Trends & Features

A successful private label range can reap rewards for even the smallest independent retailer

By Paul Sherratt of Solutions for Sport

In recent years the own brand phenomenon has been making headlines. In the grocery trade, Aldi and Lidl continue to make huge strides with their combination of a number of small, targeted branded products sitting alongside their own private label offerings.

In the sporting goods industry, many successful retailers follow a similar model. Sports Direct has grown its own label business by purchasing distressed brands and selling them at a discount in-store and online, thus making a manufacturer to retail margin, as opposed to a manufacturer to wholesale margin.

Right mix
Decathlon uses the same strategy, pushing its private labels so much that they have become brands in their own right. The trend can be seen throughout our trade, with the likes of JD Sports, MandM Direct and Intersport all finding the right mix of international brands and private labels to boost margins and provide a point of difference to the end consumer.

For 20 years Decathlon followed a single brand policy with great success. Today the company has moved on from this approach and created specialised brands, each one of them positioned on a precise sporting branch.

This has allowed it to not only compete in the mass market, but by siting these ‘passion brands’ in areas where the product development teams can embrace the sport – in the mountains or by the sea, for example – it has been able to create technically excellent products with higher price points and margins that can compete with the international sporting goods manufacturers.

If we compare the Sports Direct approach with Decathlon, the passion brand approach has been developed not by starting from scratch and building the brand in-house, but predominately by acquisition.

This results in the lines between international brands and private labels becoming blurred – arguably a good thing, as the consumer is often presented with a branded product at an exceptional price unaware it is, in fact, owned by Sports Direct and, to all intents and purposes, is actually a private label.

As the trend for private label products sitting alongside core branded lines looks set to continue, the question is whether smaller sports retailers are able to take advantage of this opportunity. There are several key areas to explore when considering an own label approach:

Lack of expertise
• Problem: you have no experience of dealing with factories, product design, importing, etc.

• Solution: use a reputable company that has expertise in this area, a proven track record and can provide examples of the work it has done, along with testimonials from past and current clients.

Minimum order quantities
• Problem: MOQs are based on a variety of factors, such as material used, size of factory and type of item. Often they can be high, compared to the sale opportunity and thus the project cannot proceed.
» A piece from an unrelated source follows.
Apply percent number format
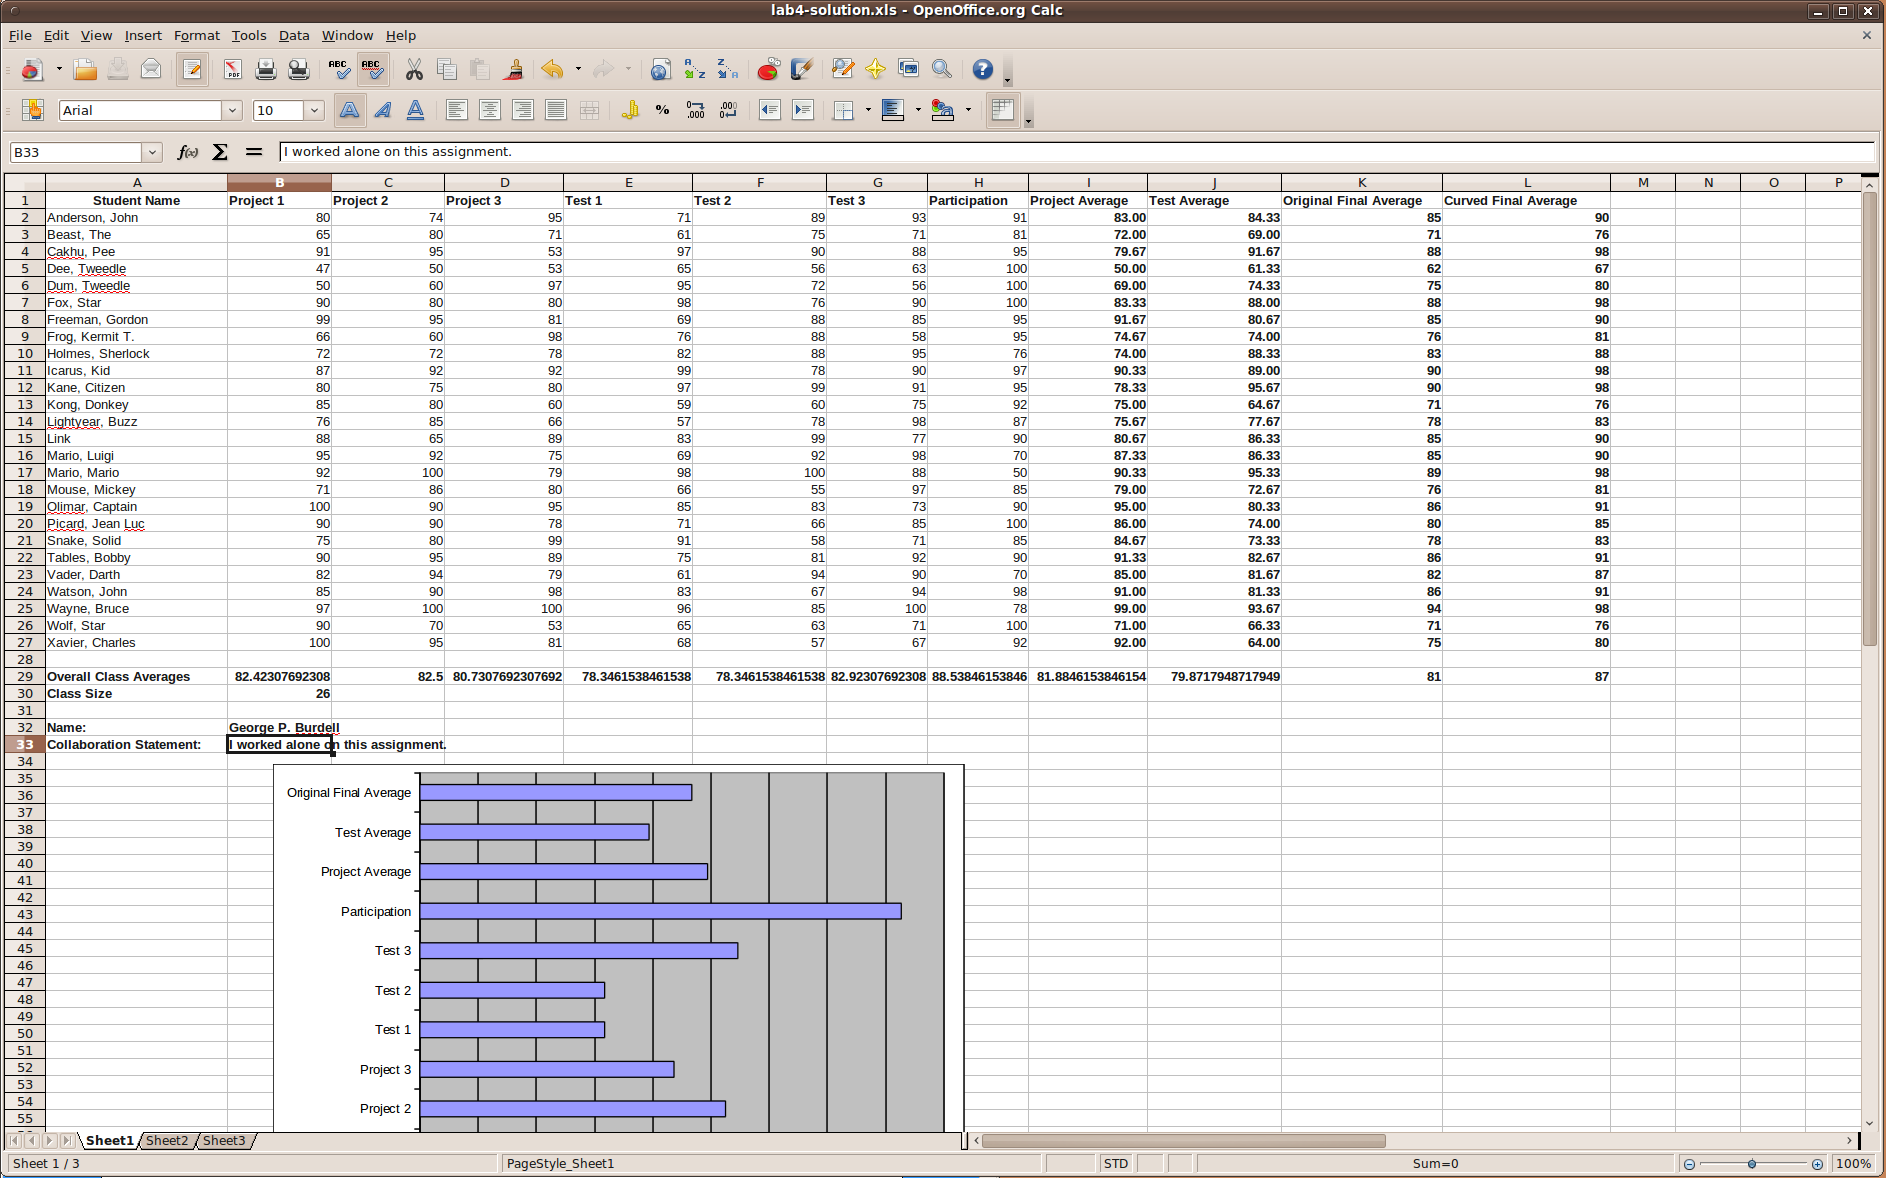Viewport: 1886px width, 1178px height. click(662, 110)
• Solution: get together with like-minded retailers and spread the MOQ requirement. This results in all the advantages of improved margin and points of difference, but without the excessive cash flow risk.

Warehouse space
• Problem: small retailers often do not have the space to store large quantities of products and are used to operating a ‘little and often’ business model.

• Solution: rent some space for a limited period using cost-effective businesses such as The Big Yellow Self Storage Company.

Lead times
• Problem: lead times, particularly from the Far East, can be as much as four-six months, depending on factors such as time of year and type of product being manufactured.

• Solution: often this issue can be resolved by improved planning. Once you get into the mindset of long lead times, the business can be planned accordingly.

As my own business has begun to address these issues on behalf of clients, we have seen for ourselves not only the ease with which many of the issues can be overcome but, more importantly, the additional revenue and margin gains these companies have experienced through developing an own brand range.

Some clients have progressed from taking generic products to adding some branding and changing the back neck label to trial the idea, while others have committed to 1,000 sock tri-packs knowing that, based on past sales history, the stock can be sold.

Whatever your approach, it’s clear that, when done effectively, the own brand strategy can reap rewards.